- **Problem requirements**: Transcribe every record without leaving anything out or changing a word.

- **Input records**:
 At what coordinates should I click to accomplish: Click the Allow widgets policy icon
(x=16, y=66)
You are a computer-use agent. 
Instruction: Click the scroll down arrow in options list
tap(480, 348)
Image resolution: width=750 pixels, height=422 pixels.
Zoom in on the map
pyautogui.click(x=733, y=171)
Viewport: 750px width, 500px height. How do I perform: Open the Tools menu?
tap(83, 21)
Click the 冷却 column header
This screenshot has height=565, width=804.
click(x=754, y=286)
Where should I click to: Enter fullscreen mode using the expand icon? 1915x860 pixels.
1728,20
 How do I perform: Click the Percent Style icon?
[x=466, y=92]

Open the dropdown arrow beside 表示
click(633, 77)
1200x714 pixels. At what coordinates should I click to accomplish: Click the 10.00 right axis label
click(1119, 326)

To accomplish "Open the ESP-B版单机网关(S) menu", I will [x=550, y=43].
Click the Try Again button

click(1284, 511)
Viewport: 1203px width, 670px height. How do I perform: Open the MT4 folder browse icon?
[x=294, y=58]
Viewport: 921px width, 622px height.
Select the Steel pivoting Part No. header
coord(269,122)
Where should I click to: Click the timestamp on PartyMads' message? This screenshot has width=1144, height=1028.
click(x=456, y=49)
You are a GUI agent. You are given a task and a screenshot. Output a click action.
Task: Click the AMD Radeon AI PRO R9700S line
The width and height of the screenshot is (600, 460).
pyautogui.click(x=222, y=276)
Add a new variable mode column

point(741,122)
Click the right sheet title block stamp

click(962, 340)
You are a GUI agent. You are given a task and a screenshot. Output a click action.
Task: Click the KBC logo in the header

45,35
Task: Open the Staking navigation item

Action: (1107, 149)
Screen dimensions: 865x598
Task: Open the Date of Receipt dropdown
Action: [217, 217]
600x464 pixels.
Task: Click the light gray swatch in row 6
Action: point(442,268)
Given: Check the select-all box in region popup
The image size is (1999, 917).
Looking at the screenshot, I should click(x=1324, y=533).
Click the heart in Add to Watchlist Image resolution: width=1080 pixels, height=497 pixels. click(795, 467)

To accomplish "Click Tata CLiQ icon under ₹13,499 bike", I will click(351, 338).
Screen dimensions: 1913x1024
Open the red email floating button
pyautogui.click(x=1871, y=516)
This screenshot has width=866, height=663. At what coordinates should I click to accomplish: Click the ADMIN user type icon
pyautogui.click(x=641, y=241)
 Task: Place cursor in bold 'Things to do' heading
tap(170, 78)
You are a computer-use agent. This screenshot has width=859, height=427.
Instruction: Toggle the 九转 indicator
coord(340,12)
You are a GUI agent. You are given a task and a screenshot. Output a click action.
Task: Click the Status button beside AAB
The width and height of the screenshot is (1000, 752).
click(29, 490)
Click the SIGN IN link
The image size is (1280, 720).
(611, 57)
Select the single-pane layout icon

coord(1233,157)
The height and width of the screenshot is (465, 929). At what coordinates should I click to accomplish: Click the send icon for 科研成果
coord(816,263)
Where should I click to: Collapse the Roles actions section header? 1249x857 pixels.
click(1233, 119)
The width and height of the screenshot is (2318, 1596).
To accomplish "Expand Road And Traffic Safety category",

- **Answer box**:
 At what coordinates should I click to accomplish: Click the Allow widgets policy icon
(x=16, y=66)
You are a computer-use agent. 
Instruction: Click the scroll down arrow in options list
tap(480, 348)
Image resolution: width=750 pixels, height=422 pixels.
Zoom in on the map
pyautogui.click(x=733, y=171)
Viewport: 750px width, 500px height. How do I perform: Open the Tools menu?
tap(83, 21)
Click the 冷却 column header
This screenshot has height=565, width=804.
click(x=754, y=286)
Where should I click to: Enter fullscreen mode using the expand icon? 1915x860 pixels.
1728,20
 How do I perform: Click the Percent Style icon?
[x=466, y=92]

Open the dropdown arrow beside 表示
click(633, 77)
1200x714 pixels. At what coordinates should I click to accomplish: Click the 10.00 right axis label
click(1119, 326)

To accomplish "Open the ESP-B版单机网关(S) menu", I will [x=550, y=43].
Click the Try Again button

click(1284, 511)
Viewport: 1203px width, 670px height. How do I perform: Open the MT4 folder browse icon?
[x=294, y=58]
Viewport: 921px width, 622px height.
Select the Steel pivoting Part No. header
coord(269,122)
Where should I click to: Click the timestamp on PartyMads' message? This screenshot has width=1144, height=1028.
click(x=456, y=49)
You are a GUI agent. You are given a task and a screenshot. Output a click action.
Task: Click the AMD Radeon AI PRO R9700S line
The width and height of the screenshot is (600, 460).
pyautogui.click(x=222, y=276)
Add a new variable mode column

point(741,122)
Click the right sheet title block stamp

click(962, 340)
You are a GUI agent. You are given a task and a screenshot. Output a click action.
Task: Click the KBC logo in the header

45,35
Task: Open the Staking navigation item

Action: (1107, 149)
Screen dimensions: 865x598
Task: Open the Date of Receipt dropdown
Action: [217, 217]
600x464 pixels.
Task: Click the light gray swatch in row 6
Action: point(442,268)
Given: Check the select-all box in region popup
The image size is (1999, 917).
Looking at the screenshot, I should click(x=1324, y=533).
Click the heart in Add to Watchlist Image resolution: width=1080 pixels, height=497 pixels. click(795, 467)

To accomplish "Click Tata CLiQ icon under ₹13,499 bike", I will click(351, 338).
Screen dimensions: 1913x1024
Open the red email floating button
pyautogui.click(x=1871, y=516)
This screenshot has width=866, height=663. At what coordinates should I click to accomplish: Click the ADMIN user type icon
pyautogui.click(x=641, y=241)
 Task: Place cursor in bold 'Things to do' heading
tap(170, 78)
You are a computer-use agent. This screenshot has width=859, height=427.
Instruction: Toggle the 九转 indicator
coord(340,12)
You are a GUI agent. You are given a task and a screenshot. Output a click action.
Task: Click the Status button beside AAB
The width and height of the screenshot is (1000, 752).
click(29, 490)
Click the SIGN IN link
The image size is (1280, 720).
(611, 57)
Select the single-pane layout icon

coord(1233,157)
The height and width of the screenshot is (465, 929). At what coordinates should I click to accomplish: Click the send icon for 科研成果
coord(816,263)
Where should I click to: Collapse the Roles actions section header? 1249x857 pixels.
click(1233, 119)
The width and height of the screenshot is (2318, 1596).
To accomplish "Expand Road And Traffic Safety category",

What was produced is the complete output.